Aufgabenstellung a:
Zitiere aus den Datensätzen unverändert alle Zeilen ab der Zeile mit „Given: Select the Waist column header“ bis einschließlich der letzten Zeile der Datensätze.

Vorliegender Text:
Risikozuschläge steigen

In den Augen Gentilonis handelt die populistische Regierung mit solchen Ankündigungen verantwortungslos: "Wir sind noch nie so isoliert gewesen in Brüssel – und der Schritt von der Isolation zum völligen Abseitsstehen kann kurz sein", betonte der Ex-Premier. Der 64-Jährige spielt dabei auf die Möglichkeit an, sozusagen "aus Versehen" aus dem Euro auszutreten: "Man kann entscheiden, den Euro zu verlassen. Man kann aber auch draußen landen, ohne das beabsichtigt zu haben." Zum Beispiel dann, wenn die Finanzmärkte das Vertrauen in die Haushaltpolitik verlieren und beginnen, massenhaft italienische Staatsanleihen abzustoßen. Salvinis Aussagen hatten auch umgehend zu einem Anstieg der Risikozuschläge für italienische Anleihen geführt.

Italien hatte eine solche Vertrauenskrise unter Silvio Berlusconi schon einmal erlebt: 2011 stiegen die Zinsen für die italienischen Schuldpapiere sprunghaft; es drohte ein Staatsbankrott und damit der Austritt aus dem Euro. Die Pleite konnte mit dem Rücktritt des Skandalpremiers abgewendet werden. Doch nun droht sich das Szenario zu wiederholen: Italiens Verschuldung steigt unter der Regierung aus Lega und Fünf-Sterne-Protestbewegung wieder rasant an. Trotzdem verspricht Salvini die Einführung einer Pauschalsteuer von 15 Prozent. Auf Pump, versteht sich.

Aufgabenmaterial:

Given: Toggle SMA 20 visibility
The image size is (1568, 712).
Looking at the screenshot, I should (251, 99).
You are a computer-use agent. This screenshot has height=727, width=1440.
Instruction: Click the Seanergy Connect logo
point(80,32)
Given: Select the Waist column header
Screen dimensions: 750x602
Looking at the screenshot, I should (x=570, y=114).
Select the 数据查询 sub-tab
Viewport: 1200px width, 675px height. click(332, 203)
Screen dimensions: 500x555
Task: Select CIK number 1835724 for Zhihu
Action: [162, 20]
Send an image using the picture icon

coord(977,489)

Aufgabenstellung b:
In welchem Jahr stiegen laut dem Text über steigende Risikozuschläge die Zinsen für italienische Schuldpapiere unter Silvio Berlusconi sprunghaft an?

Musterlösung a:
Given: Select the Waist column header
Screen dimensions: 750x602
Looking at the screenshot, I should (x=570, y=114).
Select the 数据查询 sub-tab
Viewport: 1200px width, 675px height. click(332, 203)
Screen dimensions: 500x555
Task: Select CIK number 1835724 for Zhihu
Action: [162, 20]
Send an image using the picture icon

coord(977,489)

Musterlösung b:
2011